CRISPR-Cas systems have revolutionized biotechnology by offering ways to edit genes like a pair of programmable scissors. In nature, bacteria use these systems to fight off deadly viruses. A recent international collaboration led by the University of Copenhagen has shed light on the most enigmatic CRISPR-Cas systems; the type IV system. While these atypical systems do not cut genes, their unique functions show promise in our fight against antibiotic resistance.

CRISPR-Cas systems are bacterial adaptive immune systems that target and cut the nucleic acids (DNA/RNA) of invading genetic parasites like bacteriophages (phages); viruses that infect—and eventually kill—bacterial cells. They consist of two main components; the CRISPR array, which stores immune memory of past viral infections, and the cas genes (encoding Cas proteins), responsible for coordinating the different stages of the immune response.

There are currently six known types of CRISPR-Cas systems, classified according to their protein compositions. All types, except type IV, include nucleases for DNA/RNA cleavage.

CRISPR-Cas systems have gained popularity as gene editing tools, allowing for precise programmable cuts at specific genomic locations—ultimately leading to the 2020 Nobel Prize in Chemistry being awarded for the development of this technology.

Solving the mystery of the missing components

“Type IV systems are the strange cousins among CRISPR-Cas systems, as they lack the immune memory acquisition module and DNA-cutting component that have made CRISPR-Cas systems so famous. These characteristics, and their strict association with mobile circular DNA molecules, called plasmids, motivated us to take on the task of resolving their intriguing role and underlying molecular functions,” explains Fabienne Benz, a University of Copenhagen postdoc and co-first author of a study on this topic published in Cell Host & Microbe.

With the hallmark of CRISPR-Cas being their ability to cut DNA at specific sites, the Type IV systems operate in a totally different way. They lack the typical nuclease “scissors” but harbor a DinG helicase instead—a mysterious protein that unwinds DNA.

“The turning point in this investigation came as we realized that type IV systems do not cut DNA. Instead, we found that they silence gene expression at their target locations. This is a unique functionality that could have important biotechnological applications,” says Rafael Pinilla-Redondo, Assistant Professor at the Department of Biology, and main research coordinator of the investigation.

The researchers reached another breakthrough when they resolved how these systems can function without the necessary components to create immune memory.

“Type IV systems can bypass their lack of a memory acquisition module by hijacking compatible modules from other CRISPR-Cas systems present in the host bacterium. This is fascinating because these other systems are only distantly related,” explains Sarah Camara-Wilpert, co-first author of this study.

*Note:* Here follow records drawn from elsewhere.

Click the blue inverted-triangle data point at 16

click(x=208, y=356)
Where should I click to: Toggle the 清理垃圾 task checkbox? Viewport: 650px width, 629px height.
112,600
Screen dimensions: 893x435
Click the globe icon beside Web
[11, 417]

Promising CRISPR tool to combat superbugs

But what’s all the hype about? Well, it turns out that Type IV systems have a marked tendency to naturally target plasmids, rather than bacterial viruses. Importantly, the targeted plasmids frequently harbor multiple antibiotic-resistance genes like those found in hospital superbugs. Antimicrobial resistance is estimated to be directly responsible for over 1 million deaths annually due to treatment failure.

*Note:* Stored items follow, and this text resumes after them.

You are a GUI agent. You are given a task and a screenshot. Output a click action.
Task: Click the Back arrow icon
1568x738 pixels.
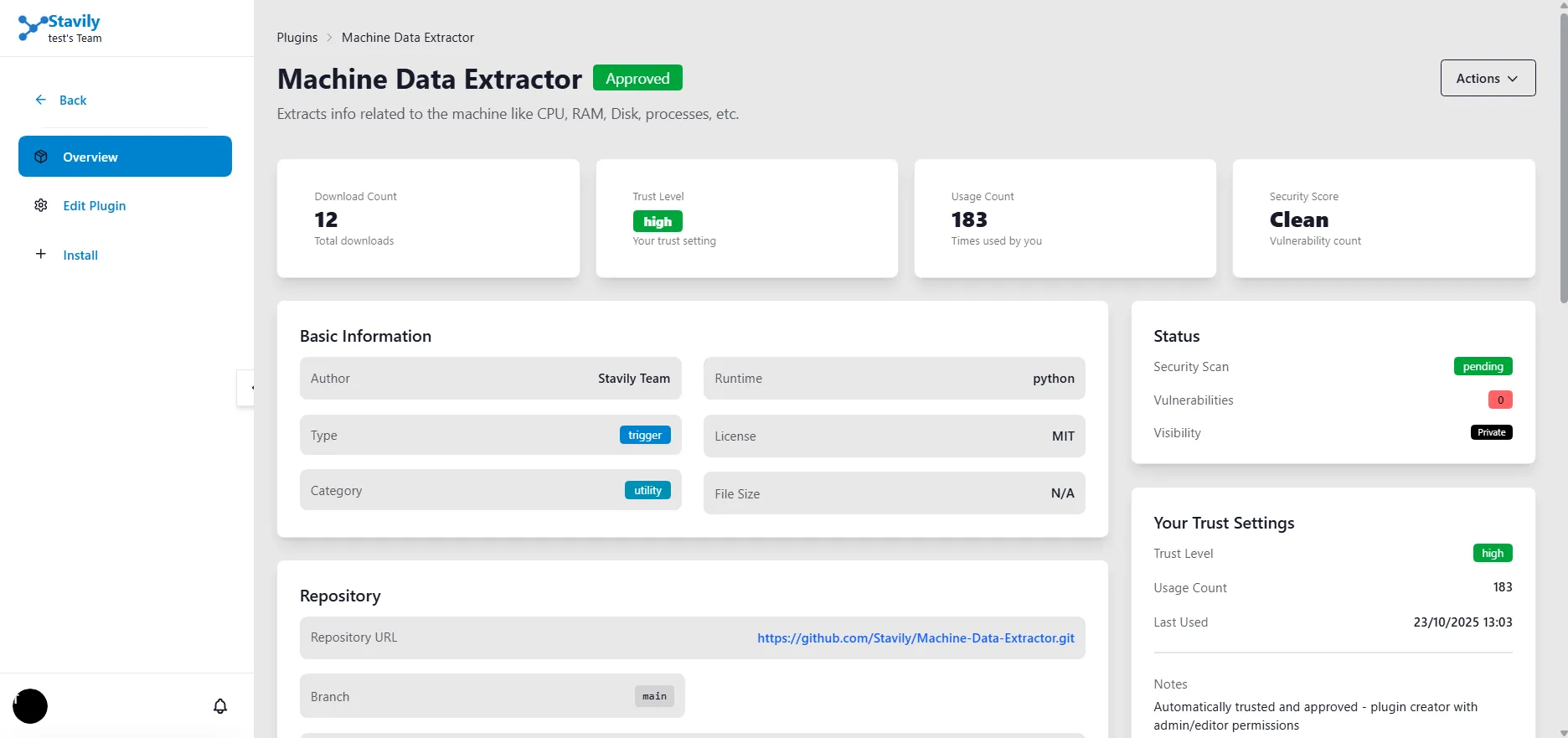point(40,100)
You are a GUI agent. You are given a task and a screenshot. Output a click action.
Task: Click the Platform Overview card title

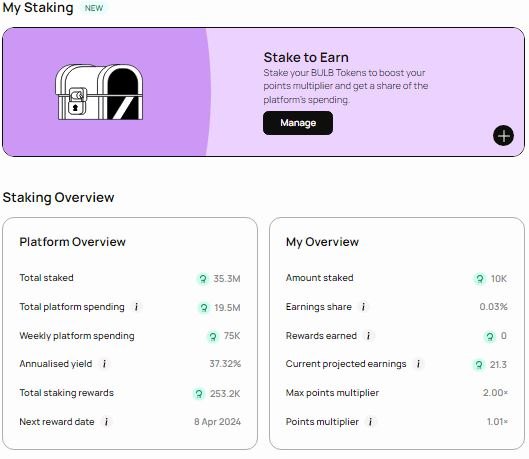[x=72, y=242]
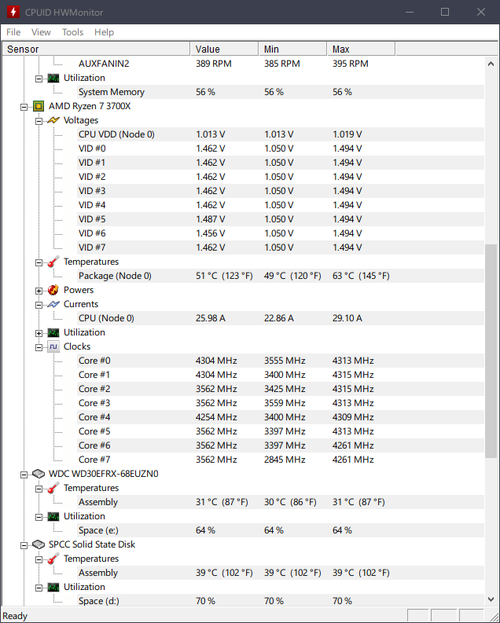Click the scrollbar down arrow
The image size is (500, 623).
pos(491,599)
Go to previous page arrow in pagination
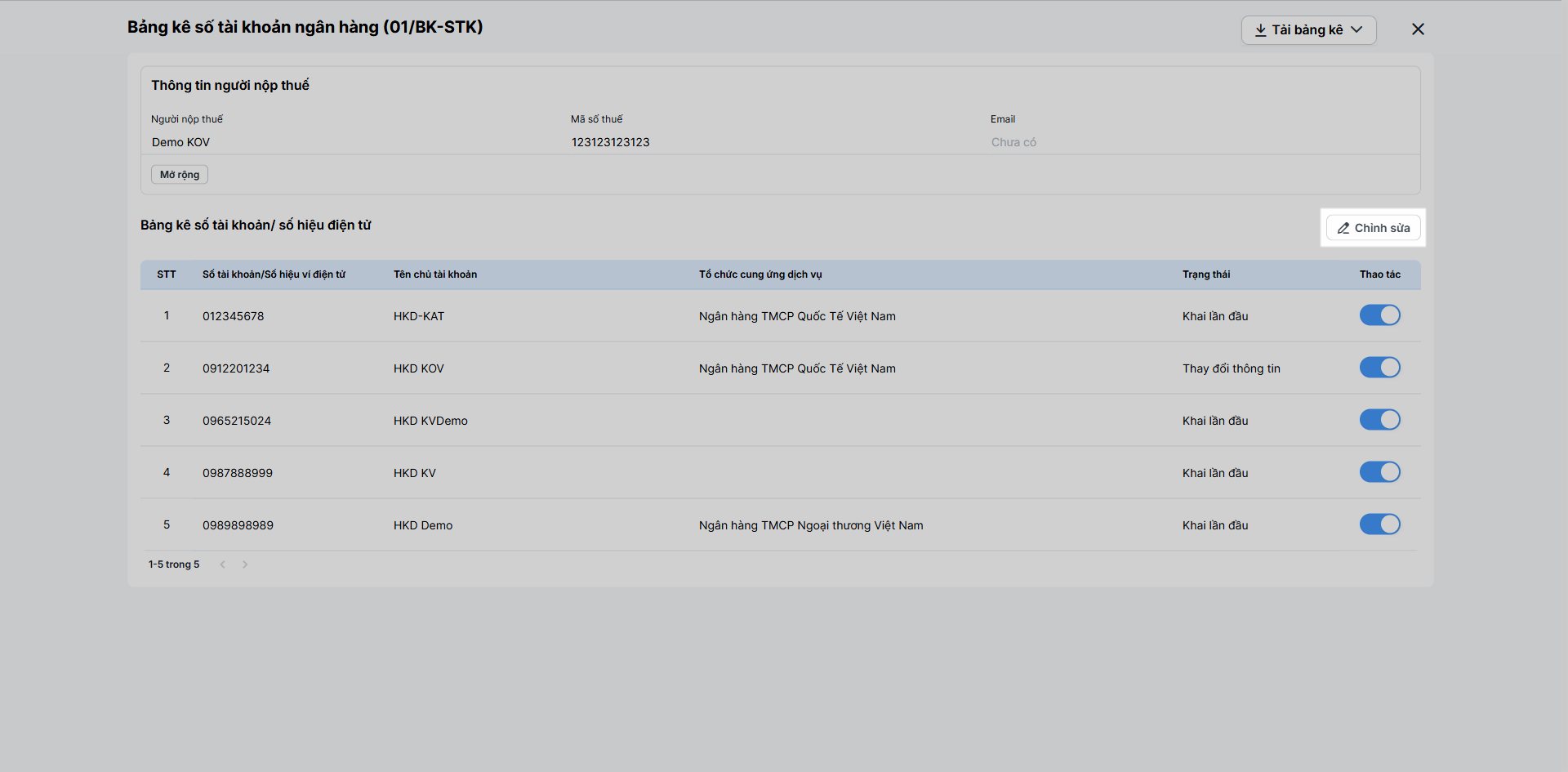The height and width of the screenshot is (772, 1568). click(x=222, y=564)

Inspired by their natural plasmid-targeting function, the research teams effectively reprogrammed a type IV system to selectively silence resistance genes carried by a high-risk bacterium from hospitalized patients.

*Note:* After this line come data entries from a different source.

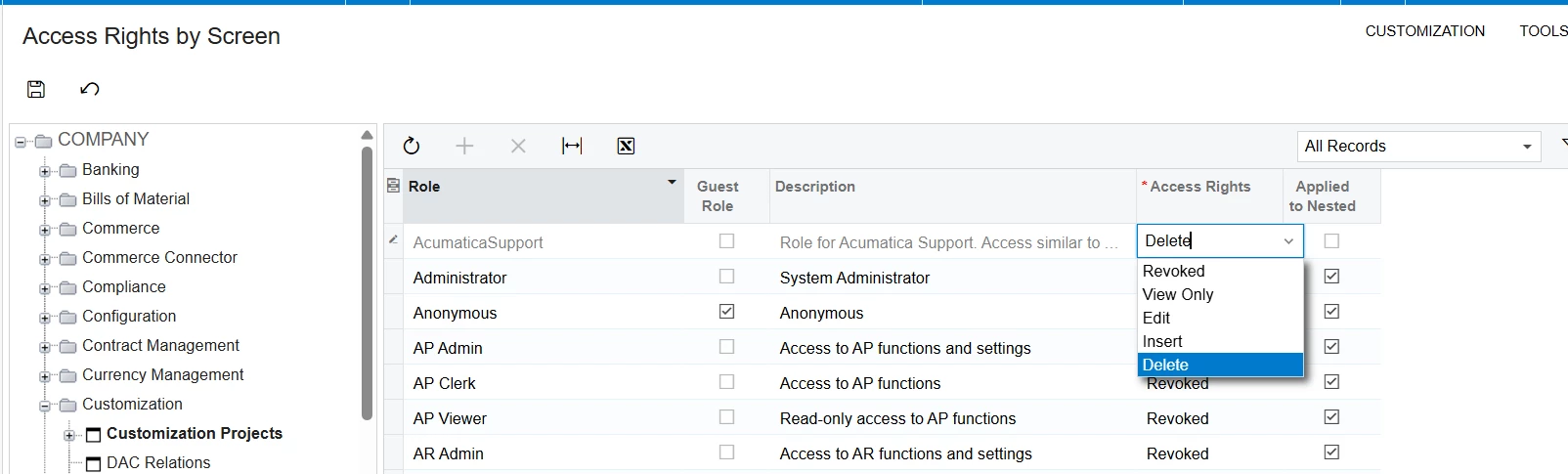Open the All Records filter dropdown
1568x474 pixels.
click(1418, 147)
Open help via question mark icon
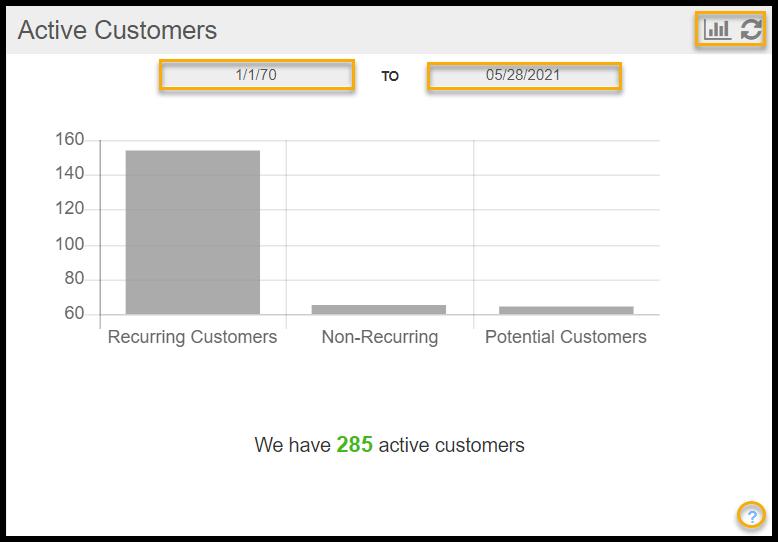 [x=751, y=516]
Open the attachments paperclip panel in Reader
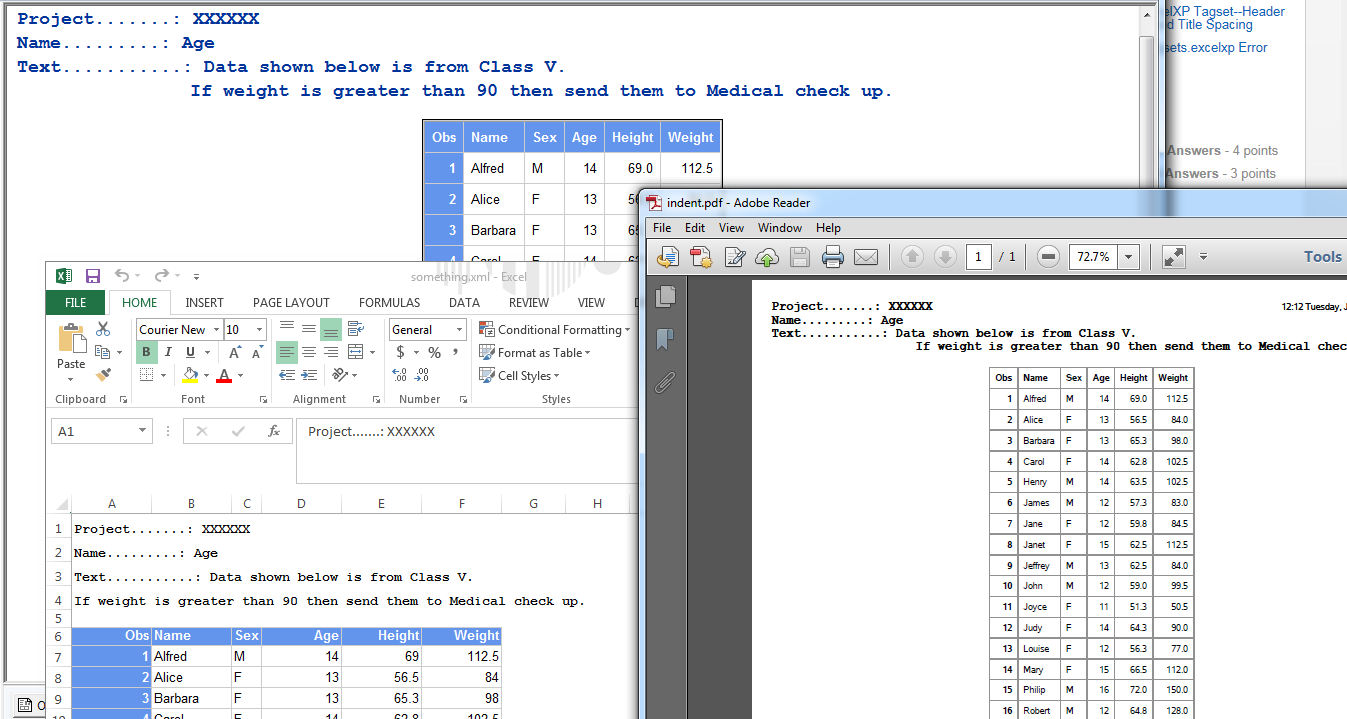The width and height of the screenshot is (1347, 719). click(x=664, y=382)
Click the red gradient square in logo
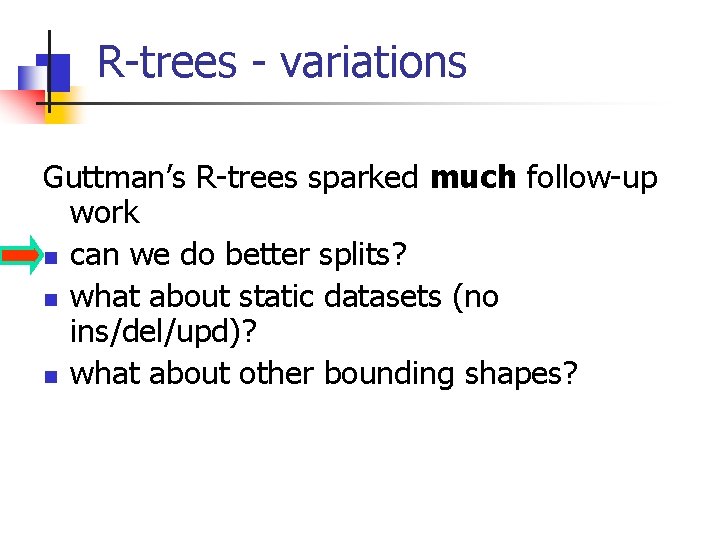This screenshot has width=720, height=540. (23, 107)
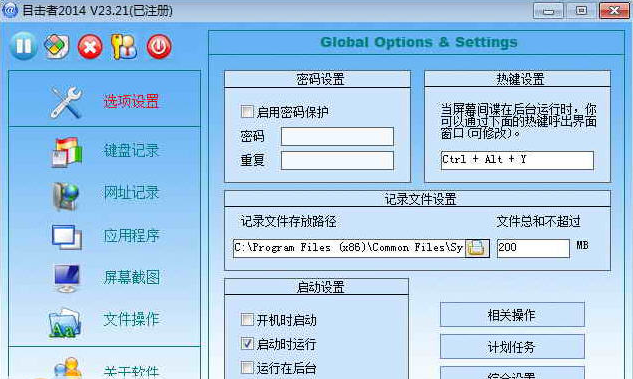
Task: Enable 开机时启动 checkbox
Action: pyautogui.click(x=247, y=320)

“Our results indicate that the Type IV systems holds potential as a new means to fight antibiotic resistance, as we were able to re-sensitize an important pathogen to antibiotic treatment,” says Professor Søren Sørensen, co-last author of the study.

This study was a major interdisciplinary effort involving seven international research groups from various countries. While the project started as a collaboration between just two groups, it gradually gained momentum, attracting partners with diverse expertise.

“We experienced a wonderful snowball effect, where each new partner amplified the impact of the work by sharing their unique skills and providing crucial insights to solve the mysteries surrounding type IV systems. It has been a collaborative tour-de-force, exactly how science should be,” notes Pinilla-Redondo.